As a parent, it can be difficult to keep motivation high in a child. Children can become distracted or unmotivated, and they might have a hard time staying on task and performing the job they need to do. When you sense your child’s motivation lagging, it’s time to amp up the activities to show your child that staying motivated is beneficial.
School-age children receive an almost continual supply of information during school hours, so it is imperative that they stay on task and focus on learning. Stay involved in the units your child studies in school, asking regularly about classroom activities and projects to show your enthusiasm and interest. Try role-playing with him by pretending that he is the teacher and you are the student. Ask him to teach you what he learned that day in school, suggests the Scholastic website. By giving your child this opportunity, you help reinforce what he learned and you let him show off to you a little in the process.
Worksheets and artwork may accumulate with children. Instead of tucking this tangible evidence of your child’s efforts away, try featuring them on a spotlight board in your home, suggests Mary Mayesky, author of “Creative Activities for Young Children. “ A large bulletin board mounted on the wall in a central location would be ideal. When your child brings home completed assignments and artwork from school, hang the pieces on the bulletin board to showcase his efforts. Make a point to notice and comment on each piece, providing praise and positive feedback to motivate your child’s continued efforts.

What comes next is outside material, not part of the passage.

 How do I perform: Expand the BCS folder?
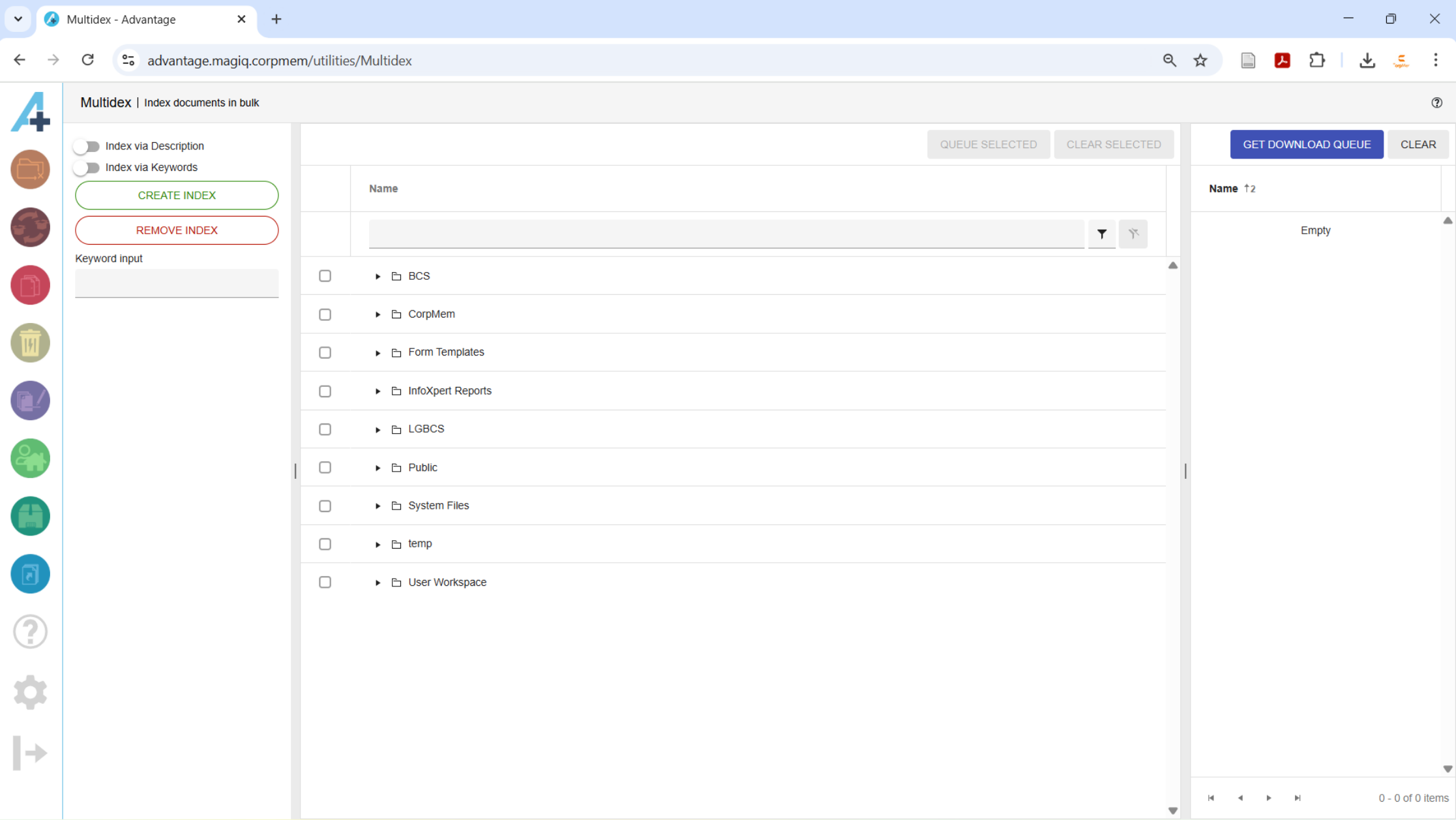click(378, 277)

As your child completes activities and makes efforts throughout the day, capture these moments on camera. Keep your camera handy to enable you to snap photos of your child engaging in a variety of positive activities. For example, as your child sits and completes his homework in the evening, helps Dad clean out the garage, works on soccer skills, takes the dog for a walk, gives Grandma a hug, ties little brother’s shoes, finishes a school project or begins learning how to play the piano, be ready with camera in hand. As you capture these photos, make a photo album or scrapbook to journal your child’s continued efforts and motivation. Keep the album available for your child to peruse whenever desired.
If your child is developing his many talents, this work often requires ongoing motivation. As often as possible, find opportunities for your child to share and demonstrate her talents. When you have visits from family or friends, encourage your child to play a song on the piano, show off a new painting or share an award or certificate earned for skills or performance.